Request 1:
Render this sentence from the Baudelaire excerpt into Spanish: "The comic mime wins their attention and, in effect, robs the Prince of his power."
Request 2:
In the Baudelaire excerpt, list every distinct word or phrase set inside quotation marks, giving each one only once.
Request 3:
Duplicate the stretch of the Baudelaire excerpt from "Further to this" through "a comic mime).".

Source excerpt:
Further to this last point, Baudelaire’s prose piece, “A Heroic Death,” shows us that laughter is far from progressive and positive; it also creates a wedge between the real artist and the artist of consumption.  The cynical conclusion of this piece is that the consumer, so to speak, has the last laugh while we, the readers, lose our innocence as we are exposed to the cruel truth that power is greater than “real” art (in this case the art of a comic mime).

In “A Heroic Death,” it is the Prince, a being in the position of the power, who embodies the Satanic-comic life.   He is the ultimate consumer.   After he learns that the comic mime (jester) has plotted to kill him with other nobles, he puts him into a test where the Mime has to make the performance of a lifetime.  When he, as Baudelaire notes, becomes one with the symbol and effaces the line between himself and what he is performing, he gives the audience something of a revelation.  They are all enraptured and “intoxicated” with what they see.

However, the Prince is troubled because he loses all of the attention of the people.  The comic mime wins their attention and, in effect, robs the Prince of his power.  In response, he laughs at the true artist who steals his power and this, in effect, leads to the mime’s pathetic (not heroic death).  To be sure, it is the artist and the correlation of acting and symbolism that are the target of modern Satanic laughter.  And we can have no doubt that Baudelaire identified with the comic mime who, in the end, although bearing the truth by way of comedy, is the target of power.  The “real artist” loses, while the artist-as-consumer wins.  The death of the mime is something of a premonition of reality TV since the Prince sees the mime’s acting under duress as a form of entertainment.  As the narrator of “A Heroic Death” tells us the prince turns to entertainment to eliminate his worst enemy: Boredom.  The murder of the artist – by way of Satanic laughter – is in the name of amusement.  It has entertainment value.  This disturbing conclusion shows that, for Baudelaire, the target of humor in the modern world is the artist.  Even s/he cannot escape the daemonic.  S/he becomes its target.

Data lines:
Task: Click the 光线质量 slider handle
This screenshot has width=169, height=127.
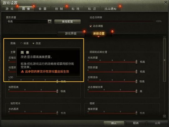Action: point(136,62)
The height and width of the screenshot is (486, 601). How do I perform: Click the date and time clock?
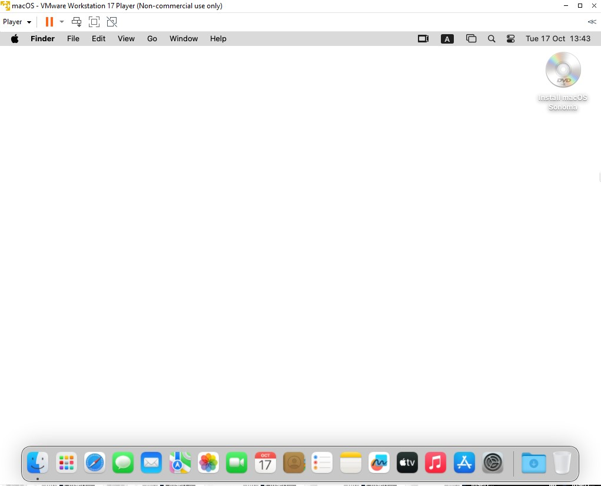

Exercise solution 1:
El mimo cómico gana su atención y, en efecto, despoja al Príncipe de su poder.

Exercise solution 2:
"A Heroic Death"
"real"
"intoxicated"
"real artist"

Exercise solution 3:
Further to this last point, Baudelaire’s prose piece, “A Heroic Death,” shows us that laughter is far from progressive and positive; it also creates a wedge between the real artist and the artist of consumption.  The cynical conclusion of this piece is that the consumer, so to speak, has the last laugh while we, the readers, lose our innocence as we are exposed to the cruel truth that power is greater than “real” art (in this case the art of a comic mime).